(Items listed in a dataset)
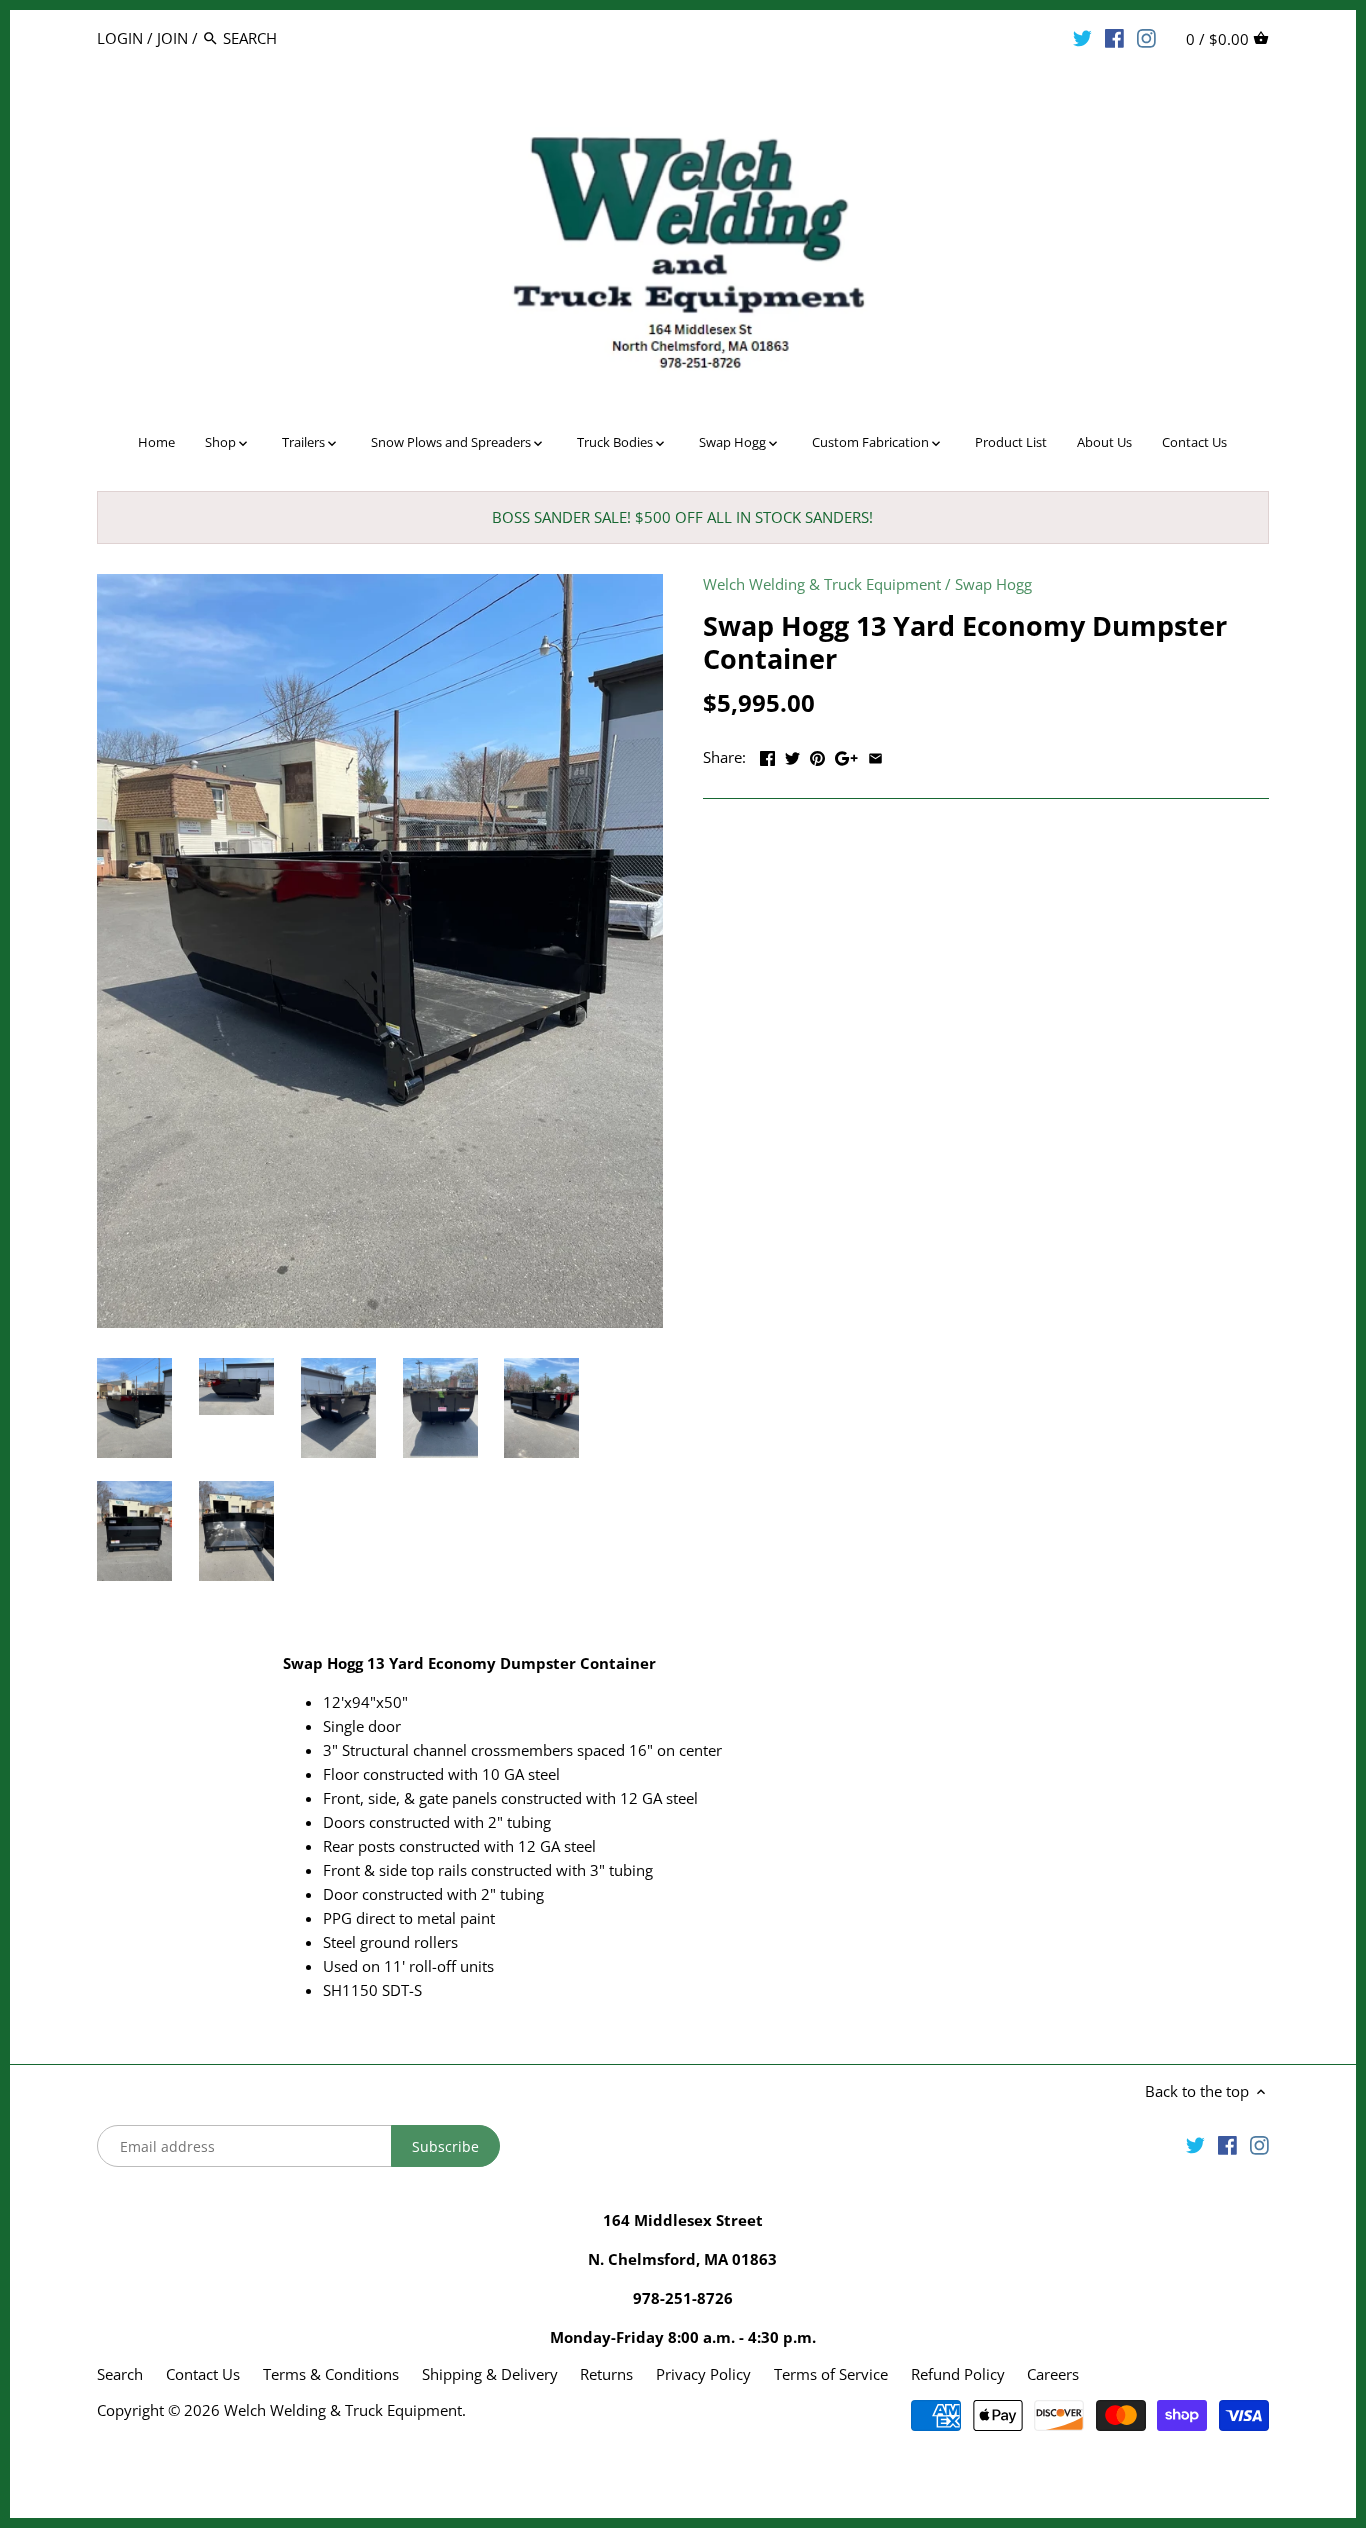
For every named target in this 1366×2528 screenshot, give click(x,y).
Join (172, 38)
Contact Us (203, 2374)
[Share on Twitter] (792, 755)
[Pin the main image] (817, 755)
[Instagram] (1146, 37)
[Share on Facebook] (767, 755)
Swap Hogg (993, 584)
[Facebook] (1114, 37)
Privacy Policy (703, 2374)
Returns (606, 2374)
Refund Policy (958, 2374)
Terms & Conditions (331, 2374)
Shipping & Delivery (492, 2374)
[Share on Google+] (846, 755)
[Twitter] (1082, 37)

◆ **Work to complete**: Whenever a line of the data above includes the word "Share", copy that line.

◆ **Response to the task**:
[Share on Twitter] (792, 755)
[Share on Facebook] (767, 755)
[Share on Google+] (846, 755)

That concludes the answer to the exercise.